The conclusions Kováks draws from her meticulous account of the function of the term "imagination" in the diversity of James's writings seem to emphasize the social orientation of Jamesian imagination as well as its experiential and moral aspect. Narratorial imagination instructs the reader's imagination and keeps it in movement. Kováks, then, coins the term "fictionalization" to encompass all the diverse uses of the term by James in the plurality of the work she has analyzed.

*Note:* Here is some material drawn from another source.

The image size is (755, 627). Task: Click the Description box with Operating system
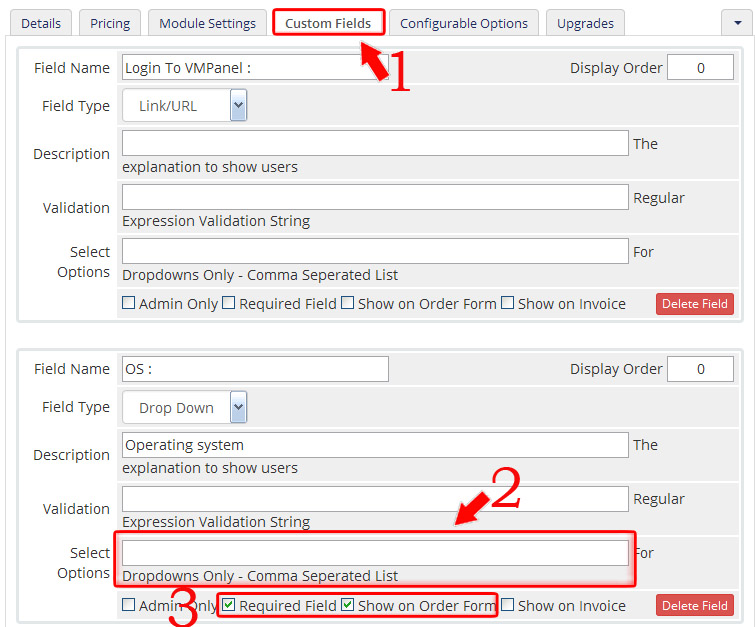tap(375, 445)
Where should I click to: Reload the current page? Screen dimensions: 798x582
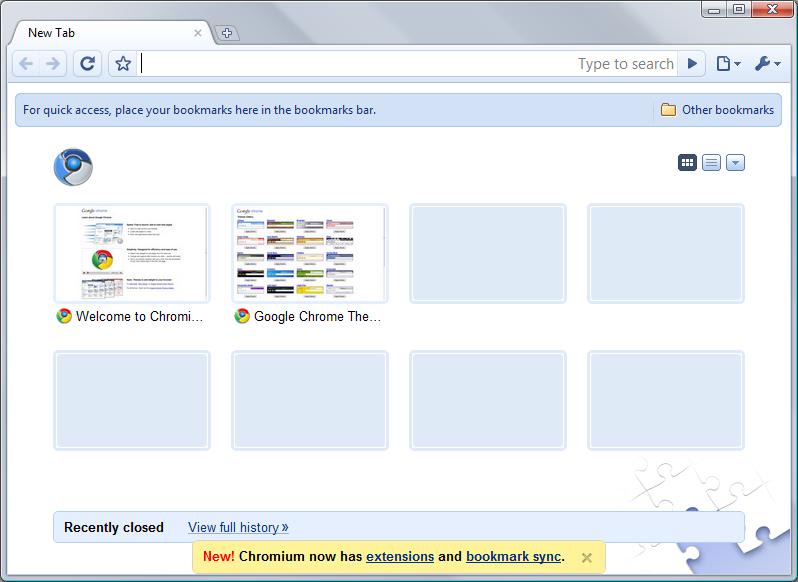(x=88, y=64)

Within the Henry James canon Kováks's book presents a fresh and enlightening account of a key term used in varied and multiple ways throughout James's work. Her detailed, thorough study allows us not only to comprehend the use of the term "imagination" in James's writings but also to trace the conceptualization and development of the term in the authorial/narratorial mind. The connection between "imagination" and the cultural context is a significant one given the importance James always placed on the interrelationship between culture and experience. Also, the remarkable interweaving of the concept of imagination with the concomitant concepts of representation, social reality and experience shed light on areas which are often obscure in James. In its fictive and non-fictive function, the term as used by James and as elucidated by Kováks, is of primary importance if we are to understand an author whose representation of reality-or rather its illusion-is complex and inconclusive as it is exciting and engaging. One point missing is perhaps the connection, I believe there is, between Jamesian imagination and Jamesian language as Kováks herself suggests, but does not make, in the first and second parts of the book. Nonetheless, the book is a much needed addition to our understanding of James's work as well as a very helpful tool for students and scholars interested in a profound study of James's writings from the perspective of the imagination.